===== Data extract

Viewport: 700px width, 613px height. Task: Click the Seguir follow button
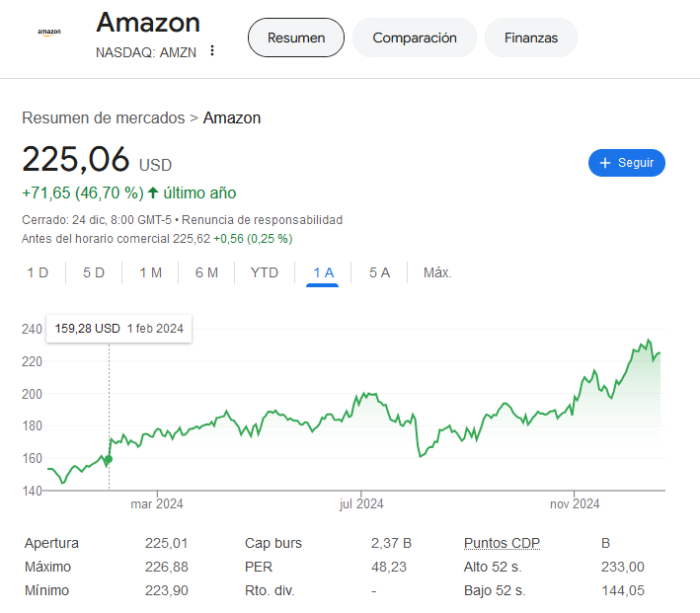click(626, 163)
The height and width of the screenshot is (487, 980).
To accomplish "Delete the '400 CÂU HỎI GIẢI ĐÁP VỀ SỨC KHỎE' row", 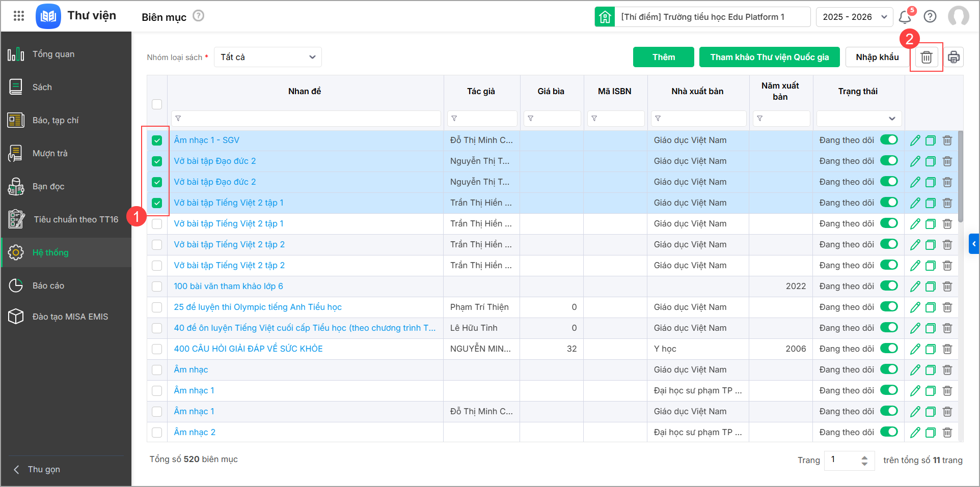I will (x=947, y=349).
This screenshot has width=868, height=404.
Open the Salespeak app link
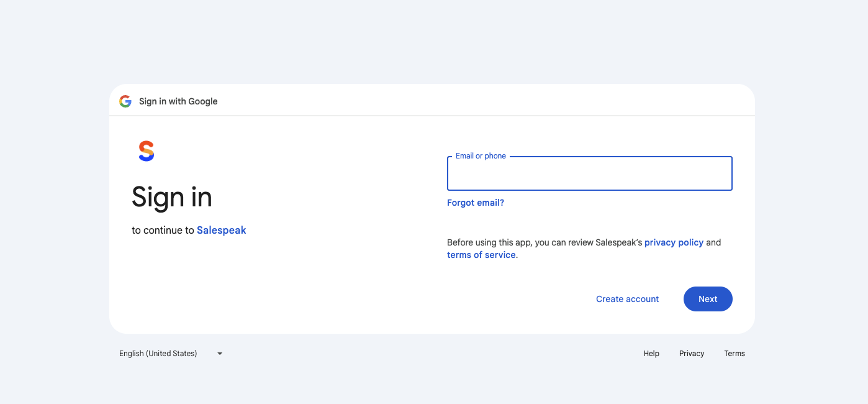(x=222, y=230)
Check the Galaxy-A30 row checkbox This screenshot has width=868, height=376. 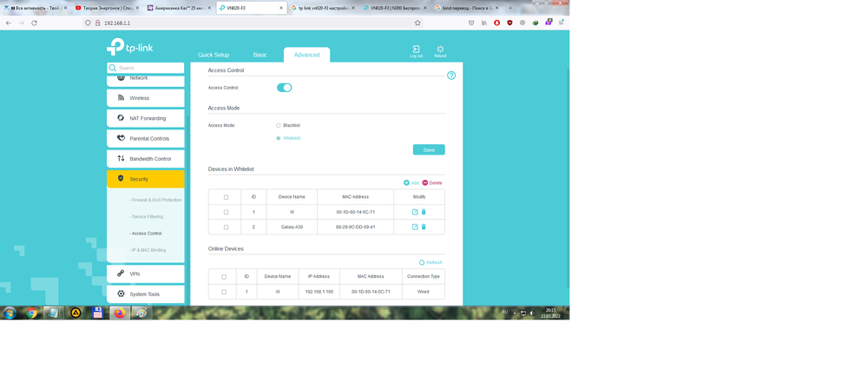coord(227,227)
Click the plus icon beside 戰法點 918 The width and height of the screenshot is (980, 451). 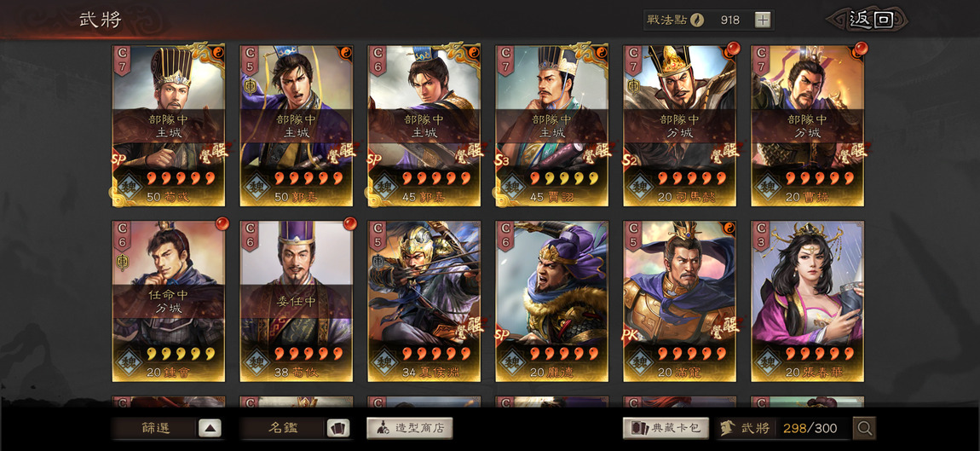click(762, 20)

==========
===== Data extract

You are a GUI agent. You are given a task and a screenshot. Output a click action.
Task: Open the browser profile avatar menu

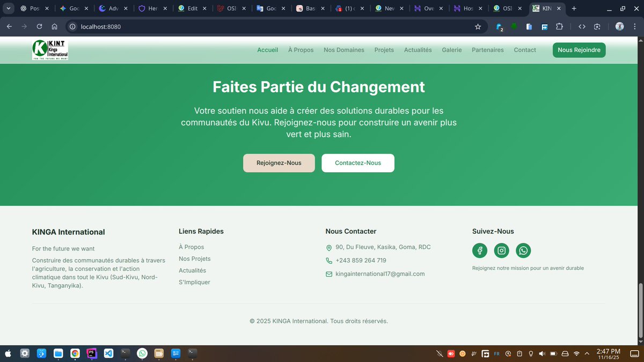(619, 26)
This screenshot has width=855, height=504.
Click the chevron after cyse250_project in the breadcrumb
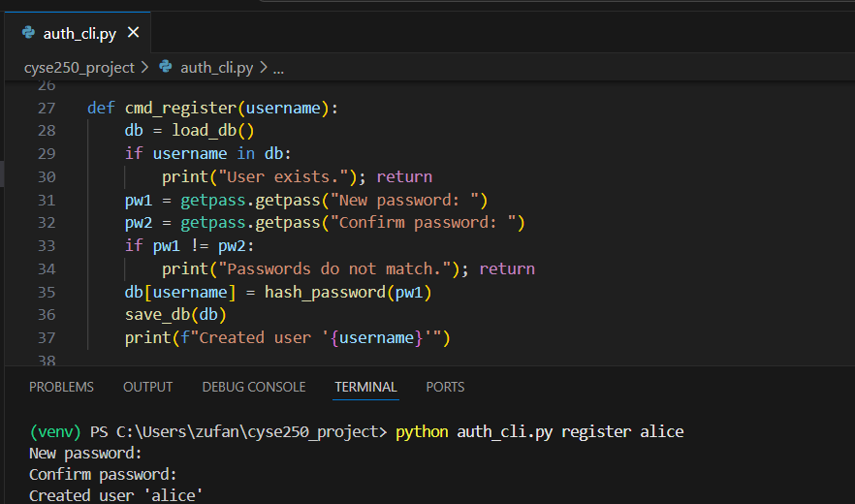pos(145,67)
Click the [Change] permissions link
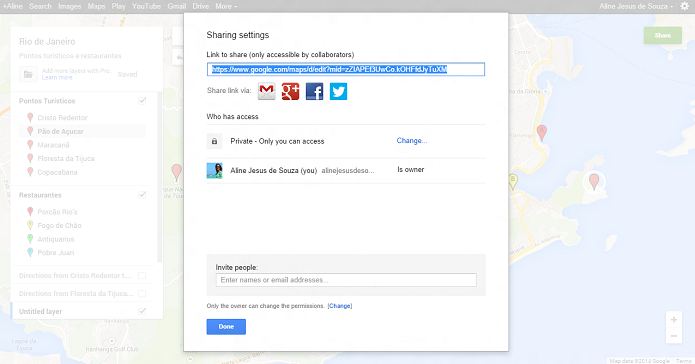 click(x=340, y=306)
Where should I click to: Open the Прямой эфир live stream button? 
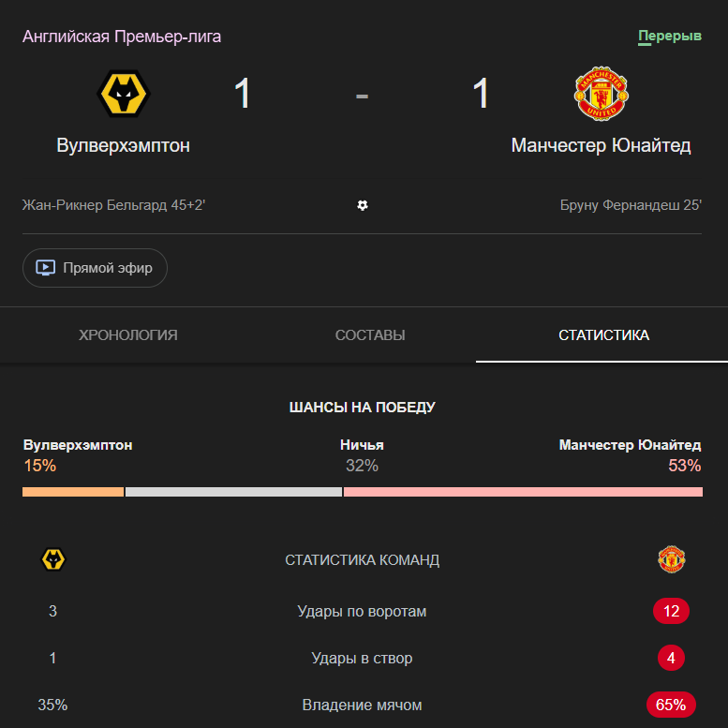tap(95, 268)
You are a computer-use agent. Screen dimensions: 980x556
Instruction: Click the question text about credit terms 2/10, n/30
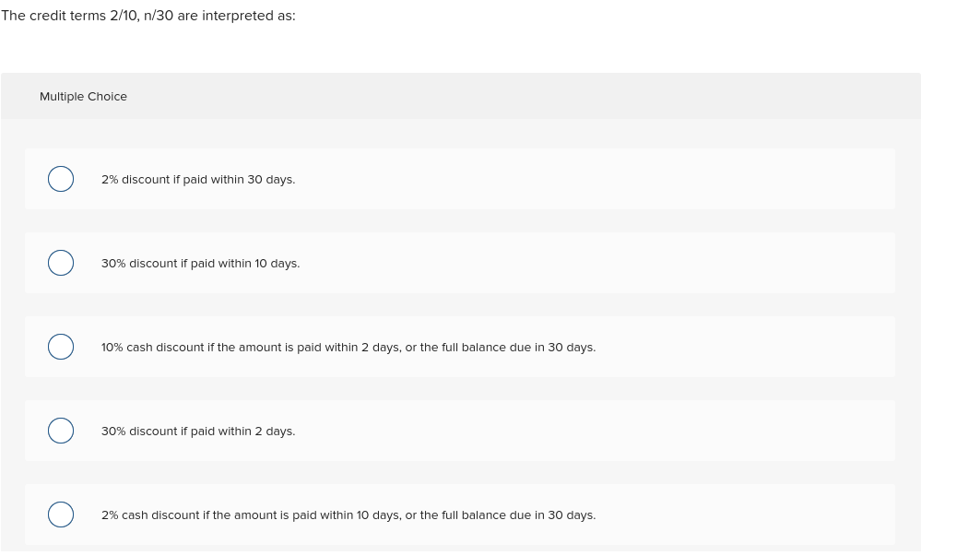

==========
===== Data extract

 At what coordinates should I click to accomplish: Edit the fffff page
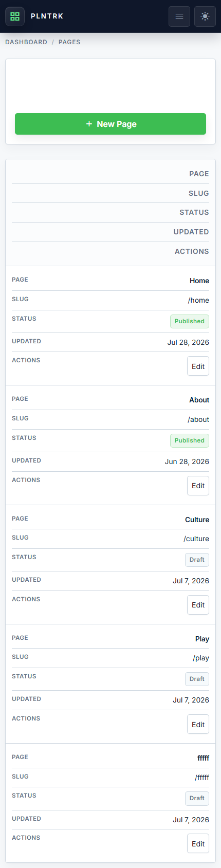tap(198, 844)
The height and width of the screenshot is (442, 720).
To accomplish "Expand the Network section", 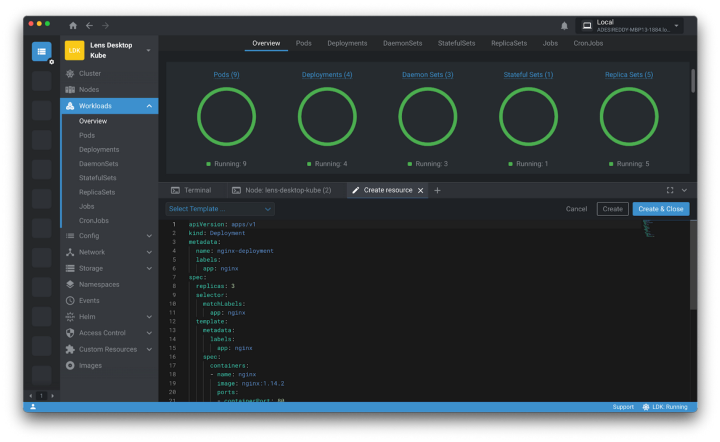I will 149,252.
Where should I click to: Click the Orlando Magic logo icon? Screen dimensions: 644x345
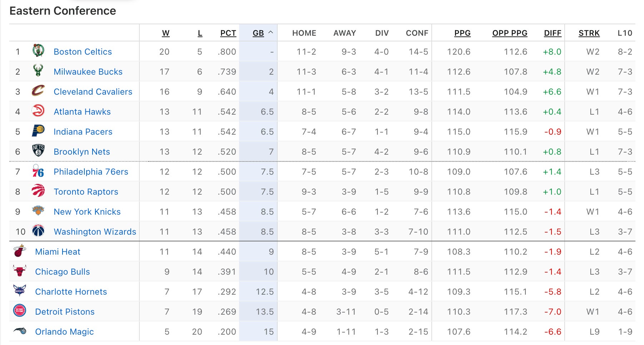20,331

==========

For the entries above, print exactly the lines between the one with "Task: Open the browser profile avatar menu" and the one with "Instruction: Click the", inclusive, with no pictures.

Task: Open the browser profile avatar menu

(619, 26)
This screenshot has width=855, height=504.
Click the chevron after cyse250_project in the breadcrumb
pos(145,67)
Click the [Change] permissions link
 click(x=340, y=306)
Where should I click to: Open the Прямой эфир live stream button? 
tap(95, 268)
You are a computer-use agent. Screen dimensions: 980x556
Instruction: Click the question text about credit terms 2/10, n/30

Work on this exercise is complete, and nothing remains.